Rhythm & Views

Scott Walker

On his first proper album in 11 years, the 63-year-old onetime teen idol continues to challenge both listeners and musical conventions with bleak, existential, romantic and fright-inducing cabaret music sung in his resonant, operatic voice. Actually, I was considering panning this CD, because it isn't as immediately gorgeous as Walker's last record, Tilt. But it's too good.

Musically dissonant and jarring, Walker's songs seem at first to be enigmatic poems, half-spoken and half-intoned in an experimental performance art piece. On repeated plays, though, the themes and subjects emerge from the mannered performances.

For instance, "Jesse" seems to make mysterious references to Memphis, drugs and desperate loneliness. Turns out it's an imagined dialogue between Elvis Presley and his stillborn twin brother. The spare arrangement finds a Western-surf guitar's twang bumping up against some crashes of percussion that sound as if they are from a traditional Chinese opera. Then come the slashing, screaming strings straight out of a grade-B horror flick.
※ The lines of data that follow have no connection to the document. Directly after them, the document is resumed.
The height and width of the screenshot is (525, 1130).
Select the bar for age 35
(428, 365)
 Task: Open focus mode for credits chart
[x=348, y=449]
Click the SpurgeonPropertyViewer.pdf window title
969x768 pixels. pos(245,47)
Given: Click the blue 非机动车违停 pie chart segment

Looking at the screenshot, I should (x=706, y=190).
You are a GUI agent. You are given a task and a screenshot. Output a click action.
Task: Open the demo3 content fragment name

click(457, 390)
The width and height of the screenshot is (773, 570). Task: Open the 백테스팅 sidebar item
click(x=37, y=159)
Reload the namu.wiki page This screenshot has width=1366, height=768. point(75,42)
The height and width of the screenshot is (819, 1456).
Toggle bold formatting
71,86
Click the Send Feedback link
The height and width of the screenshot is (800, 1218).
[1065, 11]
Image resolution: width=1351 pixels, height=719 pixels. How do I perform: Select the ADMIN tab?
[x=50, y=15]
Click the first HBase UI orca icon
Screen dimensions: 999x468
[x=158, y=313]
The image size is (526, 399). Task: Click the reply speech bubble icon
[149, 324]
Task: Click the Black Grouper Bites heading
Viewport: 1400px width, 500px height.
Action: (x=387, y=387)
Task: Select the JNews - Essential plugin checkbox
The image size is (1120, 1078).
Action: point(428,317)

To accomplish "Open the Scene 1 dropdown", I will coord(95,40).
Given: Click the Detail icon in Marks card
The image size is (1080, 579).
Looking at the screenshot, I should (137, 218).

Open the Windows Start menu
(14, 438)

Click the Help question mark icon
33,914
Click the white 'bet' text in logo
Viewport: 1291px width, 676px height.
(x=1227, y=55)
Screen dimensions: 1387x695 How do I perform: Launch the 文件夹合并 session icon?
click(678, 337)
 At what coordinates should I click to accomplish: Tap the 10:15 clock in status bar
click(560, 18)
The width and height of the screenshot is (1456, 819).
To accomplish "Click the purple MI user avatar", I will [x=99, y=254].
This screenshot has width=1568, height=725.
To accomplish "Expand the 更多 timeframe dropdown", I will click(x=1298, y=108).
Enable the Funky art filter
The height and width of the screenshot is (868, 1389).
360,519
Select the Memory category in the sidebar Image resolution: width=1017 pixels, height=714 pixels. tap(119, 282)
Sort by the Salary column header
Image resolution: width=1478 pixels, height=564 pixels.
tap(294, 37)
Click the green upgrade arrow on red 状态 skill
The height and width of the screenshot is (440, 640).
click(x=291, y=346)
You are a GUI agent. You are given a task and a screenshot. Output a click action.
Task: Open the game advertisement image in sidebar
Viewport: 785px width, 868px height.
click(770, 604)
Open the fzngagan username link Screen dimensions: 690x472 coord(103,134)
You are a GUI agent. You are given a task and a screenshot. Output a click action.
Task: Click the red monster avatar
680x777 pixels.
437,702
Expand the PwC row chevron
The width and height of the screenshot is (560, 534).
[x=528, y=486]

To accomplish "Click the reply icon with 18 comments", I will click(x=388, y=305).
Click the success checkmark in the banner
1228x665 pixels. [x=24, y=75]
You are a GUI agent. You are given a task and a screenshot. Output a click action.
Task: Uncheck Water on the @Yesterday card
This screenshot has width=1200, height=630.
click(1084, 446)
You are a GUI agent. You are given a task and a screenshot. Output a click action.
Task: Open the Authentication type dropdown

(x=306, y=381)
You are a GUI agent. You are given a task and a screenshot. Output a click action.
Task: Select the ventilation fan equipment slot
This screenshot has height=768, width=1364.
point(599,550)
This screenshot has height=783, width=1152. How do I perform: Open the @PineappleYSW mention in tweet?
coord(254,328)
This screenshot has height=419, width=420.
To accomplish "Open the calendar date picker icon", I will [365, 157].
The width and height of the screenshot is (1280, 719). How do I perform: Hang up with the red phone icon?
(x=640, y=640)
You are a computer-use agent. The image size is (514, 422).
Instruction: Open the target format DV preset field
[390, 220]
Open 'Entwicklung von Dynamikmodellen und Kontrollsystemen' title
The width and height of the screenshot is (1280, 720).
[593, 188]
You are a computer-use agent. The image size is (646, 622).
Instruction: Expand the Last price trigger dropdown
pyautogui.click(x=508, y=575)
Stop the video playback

"Clara" is a 13-minute meditation on the execution of Mussolini;, "Buzzers" explores a surreal vision of torture in Bosnia; and "Psoriatic" tackles the oft-neglected subject of psoriasis sufferers during the Middle Ages. Then there's the murder of a donkey king in "Jolson and Jones" and the maniacal Donald Duck impression on "The Escape."

Casual listeners might find this music just plain freakin' weird, and it is an acquired taste, but if you engage in active listening, you'll get it. Whether you like it or not is an entirely different matter. I love it, even when I'm trying hard to hate it.